Why should people walk the new Paparoa Track Great Walk?

LS: It opens up a whole landscape that is really only just touched on at Punakaiki, plus the respect for those Pike 29 miners. So it’s got a unique part of our heritage: the fascinating story of coal mining, of the Pike tragedy and the absolutely fabulous ecosystem and nature that very few people have been able to get into because Paparoa National Park is so inaccessible. 

Do you have a favourite Great Walk?

Every year since I’ve been director-general, on about the fourth of January, I walk the Routeburn. I just love the alpine environment, I love the alpine flowers. And the hut wardens. The hut warden stories are part of the whole attraction. I think this is the unrealised experience we’ve got: the value-add that we’re going to offer to visitors through storytelling, through hut wardens, and that’s a whole new direction [in which] I would like to take the Great Walks.

Can you expand on that idea?

Rangers in huts are a unique experience. The whole dimension of storytelling and bringing the landscape to life, whether it’s an iwi landscape or a natural history landscape, is a real value we can add.

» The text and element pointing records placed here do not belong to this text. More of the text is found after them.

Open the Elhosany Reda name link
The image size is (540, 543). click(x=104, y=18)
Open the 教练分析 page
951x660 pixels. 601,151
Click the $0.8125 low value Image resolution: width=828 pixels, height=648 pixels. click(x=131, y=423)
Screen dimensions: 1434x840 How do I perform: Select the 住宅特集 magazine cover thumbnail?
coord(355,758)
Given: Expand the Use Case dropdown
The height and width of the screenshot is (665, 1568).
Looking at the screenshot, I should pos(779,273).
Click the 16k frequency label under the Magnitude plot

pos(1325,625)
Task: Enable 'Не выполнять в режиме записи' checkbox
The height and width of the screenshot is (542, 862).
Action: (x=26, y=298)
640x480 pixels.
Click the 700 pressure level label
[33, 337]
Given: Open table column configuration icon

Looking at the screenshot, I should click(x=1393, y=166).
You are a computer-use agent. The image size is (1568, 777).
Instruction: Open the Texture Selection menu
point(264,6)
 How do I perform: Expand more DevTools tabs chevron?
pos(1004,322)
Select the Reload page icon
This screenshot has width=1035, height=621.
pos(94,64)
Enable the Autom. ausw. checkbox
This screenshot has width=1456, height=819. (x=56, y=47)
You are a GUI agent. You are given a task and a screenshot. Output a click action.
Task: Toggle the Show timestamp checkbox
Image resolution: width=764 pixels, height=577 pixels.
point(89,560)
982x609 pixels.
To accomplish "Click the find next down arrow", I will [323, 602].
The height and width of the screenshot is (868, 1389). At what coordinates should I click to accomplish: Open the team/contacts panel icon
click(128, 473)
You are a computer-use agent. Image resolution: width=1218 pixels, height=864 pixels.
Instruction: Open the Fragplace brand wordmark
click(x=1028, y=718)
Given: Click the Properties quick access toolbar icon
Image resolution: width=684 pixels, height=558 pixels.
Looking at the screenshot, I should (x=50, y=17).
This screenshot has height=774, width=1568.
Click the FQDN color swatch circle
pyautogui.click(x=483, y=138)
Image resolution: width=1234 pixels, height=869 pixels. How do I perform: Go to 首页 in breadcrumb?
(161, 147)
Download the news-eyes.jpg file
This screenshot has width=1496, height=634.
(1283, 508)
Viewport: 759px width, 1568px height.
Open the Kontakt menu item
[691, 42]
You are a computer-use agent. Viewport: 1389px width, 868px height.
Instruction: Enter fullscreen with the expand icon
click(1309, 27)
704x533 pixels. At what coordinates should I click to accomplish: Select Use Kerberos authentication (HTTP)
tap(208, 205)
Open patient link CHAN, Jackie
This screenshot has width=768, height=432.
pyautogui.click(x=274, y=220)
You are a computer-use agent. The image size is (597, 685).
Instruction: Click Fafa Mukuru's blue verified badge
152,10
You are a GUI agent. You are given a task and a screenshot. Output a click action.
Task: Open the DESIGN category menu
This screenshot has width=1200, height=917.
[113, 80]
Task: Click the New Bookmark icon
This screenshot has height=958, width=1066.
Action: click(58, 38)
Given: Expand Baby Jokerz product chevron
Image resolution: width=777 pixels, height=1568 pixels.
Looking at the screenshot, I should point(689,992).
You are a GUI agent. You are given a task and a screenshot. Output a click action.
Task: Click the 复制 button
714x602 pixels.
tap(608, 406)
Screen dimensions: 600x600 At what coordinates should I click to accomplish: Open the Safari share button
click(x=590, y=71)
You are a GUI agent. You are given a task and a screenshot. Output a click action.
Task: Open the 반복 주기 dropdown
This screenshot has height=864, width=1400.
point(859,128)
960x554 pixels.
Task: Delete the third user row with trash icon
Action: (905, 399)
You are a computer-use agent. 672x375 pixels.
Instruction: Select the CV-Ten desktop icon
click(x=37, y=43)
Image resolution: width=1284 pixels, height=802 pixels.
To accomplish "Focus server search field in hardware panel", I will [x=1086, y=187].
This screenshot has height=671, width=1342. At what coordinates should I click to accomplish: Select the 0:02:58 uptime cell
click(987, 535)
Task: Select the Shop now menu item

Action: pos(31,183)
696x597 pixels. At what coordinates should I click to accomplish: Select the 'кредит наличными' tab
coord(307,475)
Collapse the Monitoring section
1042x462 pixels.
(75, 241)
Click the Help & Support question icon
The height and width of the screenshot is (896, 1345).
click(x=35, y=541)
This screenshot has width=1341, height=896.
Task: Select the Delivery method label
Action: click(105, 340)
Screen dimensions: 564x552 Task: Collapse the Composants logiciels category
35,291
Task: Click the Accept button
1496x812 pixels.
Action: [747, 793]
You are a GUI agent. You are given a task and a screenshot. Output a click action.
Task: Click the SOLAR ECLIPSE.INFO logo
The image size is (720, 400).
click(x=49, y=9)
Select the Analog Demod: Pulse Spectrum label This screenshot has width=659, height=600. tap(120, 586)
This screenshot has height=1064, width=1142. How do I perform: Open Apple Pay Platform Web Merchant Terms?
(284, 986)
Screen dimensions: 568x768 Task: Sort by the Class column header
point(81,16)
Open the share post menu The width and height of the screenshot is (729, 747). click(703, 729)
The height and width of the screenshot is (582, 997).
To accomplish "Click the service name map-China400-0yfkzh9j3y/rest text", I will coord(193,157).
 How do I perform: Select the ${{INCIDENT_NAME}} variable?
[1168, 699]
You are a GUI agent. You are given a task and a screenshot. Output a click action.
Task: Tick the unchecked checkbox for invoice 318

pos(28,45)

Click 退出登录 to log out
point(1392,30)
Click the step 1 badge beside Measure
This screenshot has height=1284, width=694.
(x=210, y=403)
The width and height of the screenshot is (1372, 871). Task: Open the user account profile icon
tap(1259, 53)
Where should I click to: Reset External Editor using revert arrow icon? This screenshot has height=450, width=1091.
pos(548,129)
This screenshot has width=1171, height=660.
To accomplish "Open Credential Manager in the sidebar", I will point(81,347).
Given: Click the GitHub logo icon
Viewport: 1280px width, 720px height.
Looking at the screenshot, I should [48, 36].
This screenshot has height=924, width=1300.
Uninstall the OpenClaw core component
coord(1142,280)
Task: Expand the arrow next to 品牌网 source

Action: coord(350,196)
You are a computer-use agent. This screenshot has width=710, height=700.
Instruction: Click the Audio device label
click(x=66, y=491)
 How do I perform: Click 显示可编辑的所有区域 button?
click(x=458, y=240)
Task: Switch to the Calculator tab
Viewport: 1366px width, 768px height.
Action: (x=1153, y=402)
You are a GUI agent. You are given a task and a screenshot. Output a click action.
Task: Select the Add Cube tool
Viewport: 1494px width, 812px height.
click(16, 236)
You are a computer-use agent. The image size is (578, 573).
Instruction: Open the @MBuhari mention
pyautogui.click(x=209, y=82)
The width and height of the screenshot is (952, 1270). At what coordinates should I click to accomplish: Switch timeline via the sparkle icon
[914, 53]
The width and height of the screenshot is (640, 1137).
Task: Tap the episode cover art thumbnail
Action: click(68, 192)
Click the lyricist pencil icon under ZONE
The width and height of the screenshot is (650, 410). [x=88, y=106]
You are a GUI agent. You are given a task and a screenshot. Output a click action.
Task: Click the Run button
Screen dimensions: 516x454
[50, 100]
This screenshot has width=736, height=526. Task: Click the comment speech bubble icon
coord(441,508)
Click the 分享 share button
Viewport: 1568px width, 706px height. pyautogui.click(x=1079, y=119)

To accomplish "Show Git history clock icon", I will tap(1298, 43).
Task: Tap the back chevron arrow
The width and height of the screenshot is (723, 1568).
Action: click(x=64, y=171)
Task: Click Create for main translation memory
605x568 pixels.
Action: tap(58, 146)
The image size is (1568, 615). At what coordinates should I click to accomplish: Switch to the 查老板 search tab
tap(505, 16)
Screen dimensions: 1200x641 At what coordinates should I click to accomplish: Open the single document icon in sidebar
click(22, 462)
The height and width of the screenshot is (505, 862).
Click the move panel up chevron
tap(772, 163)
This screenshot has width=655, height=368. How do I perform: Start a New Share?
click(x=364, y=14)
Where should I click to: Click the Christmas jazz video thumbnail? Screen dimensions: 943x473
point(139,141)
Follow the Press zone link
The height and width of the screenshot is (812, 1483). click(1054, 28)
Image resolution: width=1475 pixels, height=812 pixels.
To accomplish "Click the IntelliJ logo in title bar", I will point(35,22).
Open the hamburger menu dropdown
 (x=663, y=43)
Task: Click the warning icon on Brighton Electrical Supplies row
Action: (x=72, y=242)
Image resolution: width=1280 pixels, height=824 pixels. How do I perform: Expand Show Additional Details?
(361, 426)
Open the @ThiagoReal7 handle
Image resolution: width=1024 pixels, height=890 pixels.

Do you think people living in the upper North Island, and in particular Aucklanders, need more recreation opportunities?

Yeah and that’s why we’re quite keen on the Te Paki and the Tarawera tracks. There’s a huge demand for that product and we would like to see something closer for New Zealanders to get out and spend three days in nature. 

What would you be doing if you weren’t running DOC?

I’ve always wanted to come to DOC. It’s one of the most privileged jobs you can have in New Zealand. 

It’s the most fantastic job I’ve ever had. If anything, my next call would be volunteer service abroad in one of the Pacific Islands.